Giving up, she swung around to face the striding Garfist, and stepped forward at just the right moment to deftly reach out and clap her cupped hand under his codpiece, dragging him to a painfully startled halt.
"Hoah! What? Viper! I-"
"Could start using this on me, you know, while we wait," she said warningly, keeping hold of his rather tender area with one hand and raising her other to the thong-loops of her bodice.
Garfist blinked. His Vipersides was about as buxom as a boar-spear, but she could bend her body as alluringly as any slithering snake-and ply her tongue better than any serpent he'd ever seen. Not that he was in the habit, mind, of entertaining snakes that way…
"Old Ox," Iskarra said coldly, "stop blinking at me as if a thought is battering at your thick skull demanding entry with utter lack of success, and listen."
By means of the handle she refused to relinquish, she towed him over to the wall, thrust his great shoulders back against it, and tapped his chest with the forefinger of her free hand.
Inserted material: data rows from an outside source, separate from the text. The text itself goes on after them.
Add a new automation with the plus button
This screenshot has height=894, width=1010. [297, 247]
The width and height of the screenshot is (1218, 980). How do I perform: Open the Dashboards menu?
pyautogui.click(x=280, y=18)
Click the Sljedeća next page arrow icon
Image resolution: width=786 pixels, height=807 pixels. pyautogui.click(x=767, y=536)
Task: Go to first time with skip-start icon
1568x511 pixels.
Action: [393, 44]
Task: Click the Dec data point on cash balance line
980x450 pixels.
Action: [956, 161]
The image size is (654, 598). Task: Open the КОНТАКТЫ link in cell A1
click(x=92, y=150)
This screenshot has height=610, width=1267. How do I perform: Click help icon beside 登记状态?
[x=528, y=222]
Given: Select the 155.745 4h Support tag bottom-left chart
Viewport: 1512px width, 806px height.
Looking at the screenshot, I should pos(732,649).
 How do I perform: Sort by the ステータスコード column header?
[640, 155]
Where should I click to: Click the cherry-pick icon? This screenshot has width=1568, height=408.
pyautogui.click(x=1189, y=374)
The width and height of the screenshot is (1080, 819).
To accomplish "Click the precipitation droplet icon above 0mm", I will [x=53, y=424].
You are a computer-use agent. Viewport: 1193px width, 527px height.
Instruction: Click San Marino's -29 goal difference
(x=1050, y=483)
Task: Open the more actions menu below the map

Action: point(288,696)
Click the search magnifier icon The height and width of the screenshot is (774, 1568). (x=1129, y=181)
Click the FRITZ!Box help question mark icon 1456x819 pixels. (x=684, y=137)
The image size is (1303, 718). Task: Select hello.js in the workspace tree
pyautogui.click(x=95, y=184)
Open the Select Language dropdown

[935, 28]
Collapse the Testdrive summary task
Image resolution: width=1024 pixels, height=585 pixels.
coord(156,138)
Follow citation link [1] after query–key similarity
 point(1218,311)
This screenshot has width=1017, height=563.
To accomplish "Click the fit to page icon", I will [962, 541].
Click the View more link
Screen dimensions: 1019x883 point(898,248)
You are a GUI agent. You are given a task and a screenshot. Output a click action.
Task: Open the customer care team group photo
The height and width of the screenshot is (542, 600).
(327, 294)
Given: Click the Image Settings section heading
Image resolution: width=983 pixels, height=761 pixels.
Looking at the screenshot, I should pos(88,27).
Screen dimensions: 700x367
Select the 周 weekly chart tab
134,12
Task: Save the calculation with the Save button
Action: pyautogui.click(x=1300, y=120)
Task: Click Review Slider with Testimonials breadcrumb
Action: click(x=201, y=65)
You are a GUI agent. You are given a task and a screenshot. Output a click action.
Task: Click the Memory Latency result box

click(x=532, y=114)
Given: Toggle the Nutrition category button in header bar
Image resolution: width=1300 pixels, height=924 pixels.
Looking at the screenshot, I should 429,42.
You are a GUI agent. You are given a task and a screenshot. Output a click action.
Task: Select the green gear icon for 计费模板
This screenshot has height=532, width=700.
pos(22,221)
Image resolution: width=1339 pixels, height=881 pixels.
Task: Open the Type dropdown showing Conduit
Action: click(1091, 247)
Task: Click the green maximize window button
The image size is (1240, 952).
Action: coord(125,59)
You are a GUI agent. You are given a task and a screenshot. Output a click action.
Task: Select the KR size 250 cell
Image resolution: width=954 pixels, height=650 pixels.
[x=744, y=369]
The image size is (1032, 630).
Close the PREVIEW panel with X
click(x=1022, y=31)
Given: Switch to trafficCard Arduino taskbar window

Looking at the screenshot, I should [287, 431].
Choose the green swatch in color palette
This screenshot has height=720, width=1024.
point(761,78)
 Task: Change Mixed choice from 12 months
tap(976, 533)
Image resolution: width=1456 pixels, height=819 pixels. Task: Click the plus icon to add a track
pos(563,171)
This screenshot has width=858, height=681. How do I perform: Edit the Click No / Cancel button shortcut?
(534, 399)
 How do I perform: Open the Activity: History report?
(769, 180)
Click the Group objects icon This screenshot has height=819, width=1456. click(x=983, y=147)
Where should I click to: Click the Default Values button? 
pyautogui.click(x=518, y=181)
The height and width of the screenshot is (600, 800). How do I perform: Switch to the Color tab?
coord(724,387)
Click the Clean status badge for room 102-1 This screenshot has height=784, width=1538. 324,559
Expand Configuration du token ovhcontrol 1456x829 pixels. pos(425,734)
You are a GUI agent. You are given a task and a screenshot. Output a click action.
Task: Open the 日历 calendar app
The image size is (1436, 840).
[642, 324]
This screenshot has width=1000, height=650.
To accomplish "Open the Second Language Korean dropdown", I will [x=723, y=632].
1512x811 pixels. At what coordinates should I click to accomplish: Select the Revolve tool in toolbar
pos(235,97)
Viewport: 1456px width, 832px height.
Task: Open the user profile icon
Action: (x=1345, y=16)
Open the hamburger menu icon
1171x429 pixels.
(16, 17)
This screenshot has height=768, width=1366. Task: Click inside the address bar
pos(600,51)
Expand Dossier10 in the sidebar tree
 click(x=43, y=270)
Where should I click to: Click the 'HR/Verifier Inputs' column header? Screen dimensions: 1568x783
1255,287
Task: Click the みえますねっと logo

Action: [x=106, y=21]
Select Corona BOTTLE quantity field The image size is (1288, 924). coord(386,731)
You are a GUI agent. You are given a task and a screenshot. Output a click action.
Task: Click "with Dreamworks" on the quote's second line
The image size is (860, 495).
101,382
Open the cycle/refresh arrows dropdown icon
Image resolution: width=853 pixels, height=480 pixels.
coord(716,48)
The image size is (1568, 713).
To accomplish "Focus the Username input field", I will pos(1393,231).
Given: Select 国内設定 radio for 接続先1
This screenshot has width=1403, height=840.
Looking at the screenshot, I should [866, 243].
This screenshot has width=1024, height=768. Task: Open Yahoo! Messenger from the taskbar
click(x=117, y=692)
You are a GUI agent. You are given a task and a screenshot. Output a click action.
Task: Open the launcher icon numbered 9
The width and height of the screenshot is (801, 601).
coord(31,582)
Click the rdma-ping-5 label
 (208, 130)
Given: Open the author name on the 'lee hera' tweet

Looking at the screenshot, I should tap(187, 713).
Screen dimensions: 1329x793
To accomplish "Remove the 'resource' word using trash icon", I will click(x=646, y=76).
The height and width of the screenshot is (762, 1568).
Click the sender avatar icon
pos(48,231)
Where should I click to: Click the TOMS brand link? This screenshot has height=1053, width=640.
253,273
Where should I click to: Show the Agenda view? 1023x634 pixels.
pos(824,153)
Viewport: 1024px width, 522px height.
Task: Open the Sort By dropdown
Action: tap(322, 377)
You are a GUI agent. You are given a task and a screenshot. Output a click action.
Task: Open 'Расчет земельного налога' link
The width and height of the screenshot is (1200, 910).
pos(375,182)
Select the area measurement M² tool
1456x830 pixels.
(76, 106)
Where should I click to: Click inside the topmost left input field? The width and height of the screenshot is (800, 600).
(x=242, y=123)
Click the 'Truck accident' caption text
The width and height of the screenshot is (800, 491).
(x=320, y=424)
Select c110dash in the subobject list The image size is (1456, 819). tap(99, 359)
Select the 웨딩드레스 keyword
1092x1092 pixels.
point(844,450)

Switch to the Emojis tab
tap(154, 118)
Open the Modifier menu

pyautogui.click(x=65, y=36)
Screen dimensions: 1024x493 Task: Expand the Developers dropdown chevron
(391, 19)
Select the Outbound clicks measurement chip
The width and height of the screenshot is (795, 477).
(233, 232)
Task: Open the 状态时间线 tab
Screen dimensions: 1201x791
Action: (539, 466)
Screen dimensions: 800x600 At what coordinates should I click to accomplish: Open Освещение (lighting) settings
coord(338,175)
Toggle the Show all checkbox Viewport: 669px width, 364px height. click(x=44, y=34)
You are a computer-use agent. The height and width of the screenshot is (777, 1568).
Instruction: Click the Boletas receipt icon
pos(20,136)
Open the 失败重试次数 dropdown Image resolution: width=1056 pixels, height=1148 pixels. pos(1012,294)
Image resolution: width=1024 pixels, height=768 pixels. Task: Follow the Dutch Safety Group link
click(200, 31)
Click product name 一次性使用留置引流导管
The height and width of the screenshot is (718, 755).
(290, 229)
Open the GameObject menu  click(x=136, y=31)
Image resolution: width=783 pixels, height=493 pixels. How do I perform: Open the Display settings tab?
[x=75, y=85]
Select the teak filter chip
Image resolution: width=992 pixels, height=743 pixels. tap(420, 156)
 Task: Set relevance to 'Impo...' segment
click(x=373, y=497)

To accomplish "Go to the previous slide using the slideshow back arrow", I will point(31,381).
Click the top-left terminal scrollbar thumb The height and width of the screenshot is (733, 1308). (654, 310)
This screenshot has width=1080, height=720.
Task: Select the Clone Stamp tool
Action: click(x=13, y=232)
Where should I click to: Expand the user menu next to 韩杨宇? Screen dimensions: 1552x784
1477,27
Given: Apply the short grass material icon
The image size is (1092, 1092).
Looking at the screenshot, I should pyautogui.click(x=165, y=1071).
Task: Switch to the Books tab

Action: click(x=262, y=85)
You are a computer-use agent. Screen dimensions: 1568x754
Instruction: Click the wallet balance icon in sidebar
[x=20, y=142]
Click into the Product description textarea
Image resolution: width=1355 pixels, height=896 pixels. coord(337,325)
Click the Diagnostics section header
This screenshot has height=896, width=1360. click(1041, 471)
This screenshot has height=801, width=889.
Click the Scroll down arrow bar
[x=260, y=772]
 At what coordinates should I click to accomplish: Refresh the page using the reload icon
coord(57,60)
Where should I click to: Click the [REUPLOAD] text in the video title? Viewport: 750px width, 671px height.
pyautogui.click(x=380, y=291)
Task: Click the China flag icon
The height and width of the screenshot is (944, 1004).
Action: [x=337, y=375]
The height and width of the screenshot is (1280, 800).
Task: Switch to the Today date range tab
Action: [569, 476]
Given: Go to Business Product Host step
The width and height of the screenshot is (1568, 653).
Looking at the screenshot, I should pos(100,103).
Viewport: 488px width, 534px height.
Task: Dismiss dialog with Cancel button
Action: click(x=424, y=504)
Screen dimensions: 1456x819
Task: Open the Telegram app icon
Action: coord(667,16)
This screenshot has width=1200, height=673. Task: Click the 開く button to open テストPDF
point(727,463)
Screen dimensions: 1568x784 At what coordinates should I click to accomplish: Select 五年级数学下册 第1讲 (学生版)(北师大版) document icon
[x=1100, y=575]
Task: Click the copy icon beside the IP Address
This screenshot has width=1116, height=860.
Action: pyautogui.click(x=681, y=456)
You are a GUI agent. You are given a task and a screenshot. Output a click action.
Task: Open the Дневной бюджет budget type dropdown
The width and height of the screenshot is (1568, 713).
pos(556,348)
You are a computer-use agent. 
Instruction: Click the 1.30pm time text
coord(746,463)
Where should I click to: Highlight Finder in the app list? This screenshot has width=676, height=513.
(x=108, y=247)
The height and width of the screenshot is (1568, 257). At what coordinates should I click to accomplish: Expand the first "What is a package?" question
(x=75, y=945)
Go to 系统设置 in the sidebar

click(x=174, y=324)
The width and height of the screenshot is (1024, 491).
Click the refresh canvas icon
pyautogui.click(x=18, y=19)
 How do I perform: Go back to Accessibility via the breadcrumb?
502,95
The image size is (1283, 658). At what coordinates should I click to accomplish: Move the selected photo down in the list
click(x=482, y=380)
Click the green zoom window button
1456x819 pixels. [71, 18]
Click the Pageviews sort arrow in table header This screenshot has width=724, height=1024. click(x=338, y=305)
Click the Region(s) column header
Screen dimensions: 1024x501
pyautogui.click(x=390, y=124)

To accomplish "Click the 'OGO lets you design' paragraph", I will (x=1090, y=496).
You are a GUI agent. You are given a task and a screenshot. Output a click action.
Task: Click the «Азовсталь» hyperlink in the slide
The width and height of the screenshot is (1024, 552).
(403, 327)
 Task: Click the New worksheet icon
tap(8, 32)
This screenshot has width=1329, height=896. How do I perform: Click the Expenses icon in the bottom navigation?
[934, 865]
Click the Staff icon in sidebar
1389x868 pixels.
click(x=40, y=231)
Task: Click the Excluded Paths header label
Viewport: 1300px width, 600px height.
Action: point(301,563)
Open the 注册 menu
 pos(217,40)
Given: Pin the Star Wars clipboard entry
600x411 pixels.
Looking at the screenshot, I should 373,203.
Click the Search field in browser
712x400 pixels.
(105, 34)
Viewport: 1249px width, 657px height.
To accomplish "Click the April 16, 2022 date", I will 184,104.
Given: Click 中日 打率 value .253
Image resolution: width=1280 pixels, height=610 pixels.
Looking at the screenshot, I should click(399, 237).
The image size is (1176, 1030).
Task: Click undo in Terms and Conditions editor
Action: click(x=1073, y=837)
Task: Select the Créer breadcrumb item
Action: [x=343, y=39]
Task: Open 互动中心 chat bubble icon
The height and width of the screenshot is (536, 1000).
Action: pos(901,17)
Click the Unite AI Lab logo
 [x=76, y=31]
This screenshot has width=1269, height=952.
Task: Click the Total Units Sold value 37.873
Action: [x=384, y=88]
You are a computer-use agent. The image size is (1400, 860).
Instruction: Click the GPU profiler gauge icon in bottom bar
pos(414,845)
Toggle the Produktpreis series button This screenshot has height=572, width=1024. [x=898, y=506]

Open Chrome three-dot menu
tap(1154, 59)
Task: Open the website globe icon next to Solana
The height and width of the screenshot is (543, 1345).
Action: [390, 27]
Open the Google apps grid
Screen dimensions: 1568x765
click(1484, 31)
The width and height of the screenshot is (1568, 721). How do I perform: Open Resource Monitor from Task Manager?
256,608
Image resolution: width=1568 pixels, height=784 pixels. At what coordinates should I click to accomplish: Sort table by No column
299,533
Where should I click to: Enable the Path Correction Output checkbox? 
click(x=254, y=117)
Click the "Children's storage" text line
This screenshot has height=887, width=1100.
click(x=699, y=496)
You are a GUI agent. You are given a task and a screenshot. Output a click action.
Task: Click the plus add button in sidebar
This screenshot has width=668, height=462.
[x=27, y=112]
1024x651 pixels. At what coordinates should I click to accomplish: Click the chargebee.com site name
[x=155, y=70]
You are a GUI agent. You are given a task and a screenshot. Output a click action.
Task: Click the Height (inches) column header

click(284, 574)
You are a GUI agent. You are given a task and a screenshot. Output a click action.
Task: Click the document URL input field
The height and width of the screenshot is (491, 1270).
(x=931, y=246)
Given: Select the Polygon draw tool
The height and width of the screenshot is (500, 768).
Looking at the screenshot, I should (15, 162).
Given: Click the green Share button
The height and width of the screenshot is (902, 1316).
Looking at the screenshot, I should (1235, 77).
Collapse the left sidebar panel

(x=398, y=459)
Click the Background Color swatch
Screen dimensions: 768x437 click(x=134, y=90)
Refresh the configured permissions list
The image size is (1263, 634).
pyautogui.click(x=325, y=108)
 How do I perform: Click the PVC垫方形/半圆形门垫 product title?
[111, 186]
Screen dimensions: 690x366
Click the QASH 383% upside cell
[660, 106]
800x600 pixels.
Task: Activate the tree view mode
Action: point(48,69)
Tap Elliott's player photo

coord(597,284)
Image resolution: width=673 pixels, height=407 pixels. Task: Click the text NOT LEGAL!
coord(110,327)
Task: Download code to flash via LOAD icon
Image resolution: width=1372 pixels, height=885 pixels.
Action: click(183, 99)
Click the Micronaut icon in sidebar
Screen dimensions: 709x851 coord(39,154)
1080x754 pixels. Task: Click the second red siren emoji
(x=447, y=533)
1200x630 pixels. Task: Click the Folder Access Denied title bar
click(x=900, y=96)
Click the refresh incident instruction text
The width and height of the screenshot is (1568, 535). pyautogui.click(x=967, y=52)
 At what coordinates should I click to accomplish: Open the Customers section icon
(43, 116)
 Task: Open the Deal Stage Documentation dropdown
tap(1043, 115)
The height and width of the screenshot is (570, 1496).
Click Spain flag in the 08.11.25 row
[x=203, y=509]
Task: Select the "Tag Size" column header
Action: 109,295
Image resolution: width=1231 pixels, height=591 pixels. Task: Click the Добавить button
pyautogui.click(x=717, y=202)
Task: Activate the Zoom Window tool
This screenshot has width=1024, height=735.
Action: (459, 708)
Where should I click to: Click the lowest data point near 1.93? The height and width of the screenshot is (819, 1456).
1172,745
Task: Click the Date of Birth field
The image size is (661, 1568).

"Now," she said, as severely as any nursemaid teaching a rebellious youngling, "when was the last time we didn't have to scramble for coins? Or think about where we could find a bed that wasn't a-crawl with biting bugs or within easy reach of some thieving night-knife? Or get endless meals for free? Or have our own place to stay, as warm and as roomy as we could want for, with no one hounding us over debts or because of what we'd done to them a few days back? Our own glorking castle, mind you?"
"Our own prison, more like."
"You think I don't know that? What I don't know is why you can't just accept that it's a prison we can't get out of, and relax. Rest a bit. Eat like the utter boar I know you can be, given feastables enough! Find the most comfortable bed, in all these bedchambers full of comfortable beds, and get in some snoring!"